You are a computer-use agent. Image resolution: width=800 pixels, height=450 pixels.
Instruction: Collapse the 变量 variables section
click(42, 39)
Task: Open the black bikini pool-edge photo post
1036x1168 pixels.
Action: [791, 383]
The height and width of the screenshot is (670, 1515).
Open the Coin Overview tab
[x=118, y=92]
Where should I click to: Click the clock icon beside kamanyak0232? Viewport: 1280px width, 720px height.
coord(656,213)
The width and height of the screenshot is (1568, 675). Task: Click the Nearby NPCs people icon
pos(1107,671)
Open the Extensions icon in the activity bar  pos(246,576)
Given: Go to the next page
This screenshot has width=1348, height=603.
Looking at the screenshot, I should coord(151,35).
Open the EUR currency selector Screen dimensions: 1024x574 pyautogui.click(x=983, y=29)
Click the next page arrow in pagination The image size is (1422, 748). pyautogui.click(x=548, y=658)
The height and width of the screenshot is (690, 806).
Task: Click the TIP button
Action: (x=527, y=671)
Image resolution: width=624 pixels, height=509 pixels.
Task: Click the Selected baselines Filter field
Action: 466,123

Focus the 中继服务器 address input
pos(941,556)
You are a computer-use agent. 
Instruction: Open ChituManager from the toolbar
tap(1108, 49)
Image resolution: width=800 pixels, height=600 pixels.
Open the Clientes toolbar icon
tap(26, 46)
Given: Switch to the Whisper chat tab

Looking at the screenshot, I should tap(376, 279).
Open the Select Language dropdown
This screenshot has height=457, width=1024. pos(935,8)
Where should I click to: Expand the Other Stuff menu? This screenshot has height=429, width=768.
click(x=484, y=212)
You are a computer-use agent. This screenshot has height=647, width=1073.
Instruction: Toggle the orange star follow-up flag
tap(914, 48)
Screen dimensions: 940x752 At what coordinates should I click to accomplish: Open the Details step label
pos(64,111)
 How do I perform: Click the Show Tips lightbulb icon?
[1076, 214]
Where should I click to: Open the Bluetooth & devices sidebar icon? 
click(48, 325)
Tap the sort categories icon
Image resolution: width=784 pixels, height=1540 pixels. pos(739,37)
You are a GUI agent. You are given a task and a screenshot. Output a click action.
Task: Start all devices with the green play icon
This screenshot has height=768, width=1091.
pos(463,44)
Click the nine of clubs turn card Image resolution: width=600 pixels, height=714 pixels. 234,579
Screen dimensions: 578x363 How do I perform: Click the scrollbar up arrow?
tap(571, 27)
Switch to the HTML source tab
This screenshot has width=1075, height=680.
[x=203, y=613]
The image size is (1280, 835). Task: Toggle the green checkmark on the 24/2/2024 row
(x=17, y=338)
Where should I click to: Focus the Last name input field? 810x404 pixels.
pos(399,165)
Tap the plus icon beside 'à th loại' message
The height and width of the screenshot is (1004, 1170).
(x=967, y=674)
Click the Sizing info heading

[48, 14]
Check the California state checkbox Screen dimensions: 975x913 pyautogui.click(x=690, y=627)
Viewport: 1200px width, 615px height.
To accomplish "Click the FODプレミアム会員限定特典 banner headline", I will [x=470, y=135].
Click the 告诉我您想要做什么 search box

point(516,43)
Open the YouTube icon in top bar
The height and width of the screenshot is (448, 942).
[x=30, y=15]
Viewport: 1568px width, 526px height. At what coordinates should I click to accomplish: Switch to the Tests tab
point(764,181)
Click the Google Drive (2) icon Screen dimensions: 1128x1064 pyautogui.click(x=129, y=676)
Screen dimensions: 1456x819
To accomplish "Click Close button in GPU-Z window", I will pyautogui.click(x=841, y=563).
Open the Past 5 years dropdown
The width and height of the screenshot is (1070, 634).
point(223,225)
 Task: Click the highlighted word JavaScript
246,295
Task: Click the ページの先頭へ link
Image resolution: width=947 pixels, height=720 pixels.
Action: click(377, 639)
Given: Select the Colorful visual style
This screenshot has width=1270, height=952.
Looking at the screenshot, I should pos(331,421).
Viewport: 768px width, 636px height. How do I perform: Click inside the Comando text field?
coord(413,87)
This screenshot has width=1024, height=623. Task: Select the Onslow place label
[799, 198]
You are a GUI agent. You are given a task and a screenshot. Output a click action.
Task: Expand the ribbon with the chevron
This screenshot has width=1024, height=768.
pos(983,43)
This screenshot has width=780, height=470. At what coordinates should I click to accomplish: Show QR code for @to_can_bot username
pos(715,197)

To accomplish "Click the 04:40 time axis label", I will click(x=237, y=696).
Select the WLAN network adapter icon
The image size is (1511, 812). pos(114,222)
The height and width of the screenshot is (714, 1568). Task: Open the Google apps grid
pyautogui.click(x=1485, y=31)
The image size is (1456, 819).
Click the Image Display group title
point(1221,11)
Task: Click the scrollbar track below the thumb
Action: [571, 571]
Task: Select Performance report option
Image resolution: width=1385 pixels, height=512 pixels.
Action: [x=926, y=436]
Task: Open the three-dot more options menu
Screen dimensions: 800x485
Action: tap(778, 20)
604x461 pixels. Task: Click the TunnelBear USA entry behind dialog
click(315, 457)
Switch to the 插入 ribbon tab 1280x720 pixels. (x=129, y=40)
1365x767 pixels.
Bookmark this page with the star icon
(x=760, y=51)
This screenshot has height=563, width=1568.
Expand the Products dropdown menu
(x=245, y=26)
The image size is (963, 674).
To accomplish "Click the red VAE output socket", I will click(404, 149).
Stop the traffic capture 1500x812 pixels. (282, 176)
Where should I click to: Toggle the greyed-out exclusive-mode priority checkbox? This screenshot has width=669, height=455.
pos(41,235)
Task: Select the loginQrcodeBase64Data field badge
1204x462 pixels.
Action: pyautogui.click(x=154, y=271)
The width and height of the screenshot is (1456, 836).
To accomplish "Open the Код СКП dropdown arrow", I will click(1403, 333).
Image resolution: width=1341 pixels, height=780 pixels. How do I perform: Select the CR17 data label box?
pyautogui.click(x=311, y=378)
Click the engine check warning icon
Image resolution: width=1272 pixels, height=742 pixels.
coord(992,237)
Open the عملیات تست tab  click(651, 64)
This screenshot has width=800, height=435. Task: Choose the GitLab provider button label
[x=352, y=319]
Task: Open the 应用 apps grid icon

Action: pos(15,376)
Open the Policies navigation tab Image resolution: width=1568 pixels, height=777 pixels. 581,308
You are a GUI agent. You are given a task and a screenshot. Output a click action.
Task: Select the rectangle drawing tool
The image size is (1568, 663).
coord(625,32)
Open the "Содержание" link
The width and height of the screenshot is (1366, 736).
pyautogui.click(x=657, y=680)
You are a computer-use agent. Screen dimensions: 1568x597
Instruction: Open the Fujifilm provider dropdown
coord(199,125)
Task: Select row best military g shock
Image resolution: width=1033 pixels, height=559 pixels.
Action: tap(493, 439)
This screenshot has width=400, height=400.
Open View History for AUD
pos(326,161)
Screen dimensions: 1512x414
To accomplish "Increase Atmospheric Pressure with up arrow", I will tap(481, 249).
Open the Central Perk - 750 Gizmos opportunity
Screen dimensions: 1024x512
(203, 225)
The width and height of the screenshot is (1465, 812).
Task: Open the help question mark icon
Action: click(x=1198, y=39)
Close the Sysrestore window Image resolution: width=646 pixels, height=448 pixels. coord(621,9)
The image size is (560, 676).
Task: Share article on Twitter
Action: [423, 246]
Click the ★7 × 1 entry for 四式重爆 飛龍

────────────────────

# PROBLEM DESCRIPTION:
Read the listing line by line, and copy each line in which the word "ribbon" is found.

# EXERCISE SOLUTION:
Task: Expand the ribbon with the chevron
Switch to the 插入 ribbon tab 1280x720 pixels. (x=129, y=40)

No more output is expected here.